Help newbies at the conference
We asked ourselves, how we can help people to connect to each other? We pictured a person that is interesting in the "Open Knowledge" topic but doesn't know any people at the conference. The first step is always the hardest. How do you find people that are interested in the same topics? Of course, one can attend sessions and try to talk to the people there.
But sometimes a little extra help is required. Some conference solve this problem by providing some kind of buddy system (e.g. the Chaos Mentors at the 30C3). The buddies are volunteers that show newbies around, and show them the venue, introduce them to people and so on. This is great for large conferences but might be an overkill for smaller ones.
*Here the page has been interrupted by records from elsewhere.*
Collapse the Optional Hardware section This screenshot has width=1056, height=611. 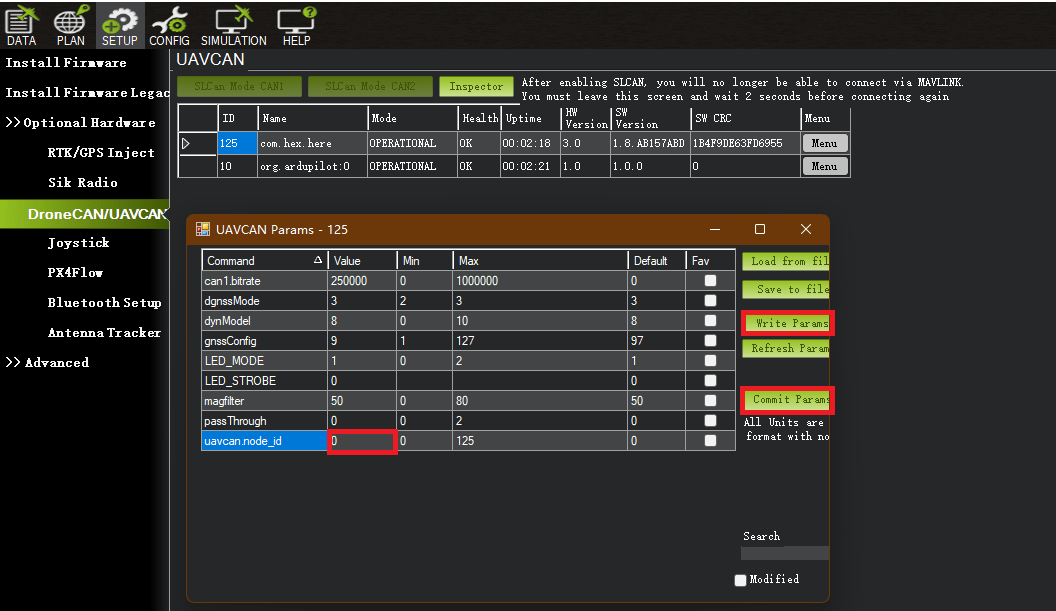click(x=81, y=123)
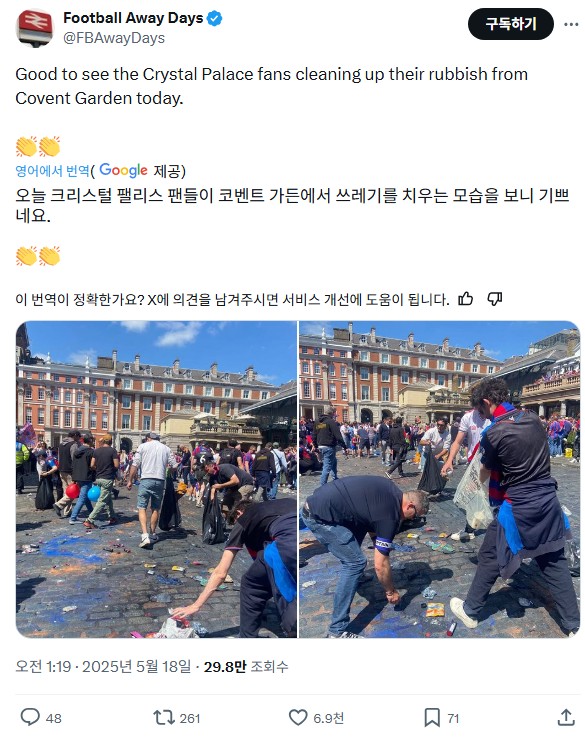Click the blue verified badge

point(215,18)
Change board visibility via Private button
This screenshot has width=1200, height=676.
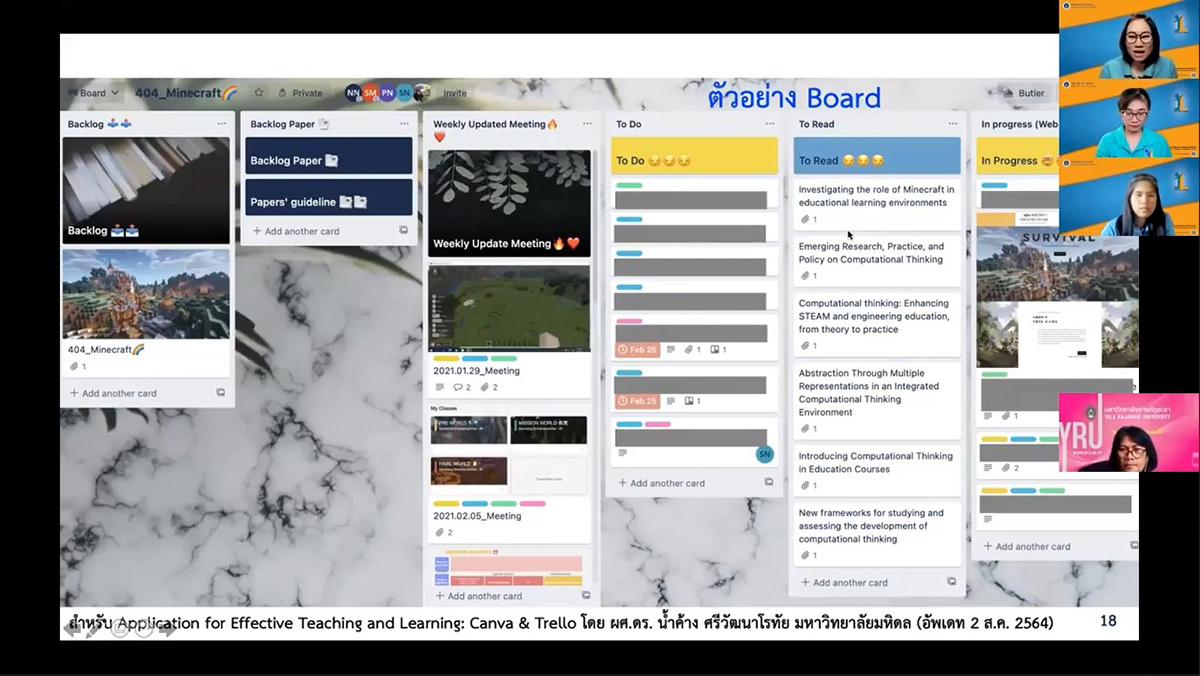click(300, 93)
As we were brainstorming about this we came up with the concept of a place, where everybody is encourages to write down his/her questions, so that others can pick that up and answer them right away or provide guidance. We first thought about doing this online using something like a twitter hashtag. But in the end, this is now why you went to a conference. You want to meet real people to talk face-to-face.
Q&A Wall to the rescue
So the challange is just, to find these people. To help making this asychronous, we developed the idea of a physical Q&A wall. This wall will be at the venue and provides space to write down questions (think of sticky notes or whiteboards to directly write on). Like that, this wall provides a meeting point or to simply read and write questions.
I'm very interested in how this wall is being used. Maybe Q&A is not the only thing that could be done with it. Everybody is invited to use that space. There are similar approaches to use such walls or boards to share news in local communities ("Community Chalkboards").
Btw: the Q&A Wall is also listed as a session at the OKFestival!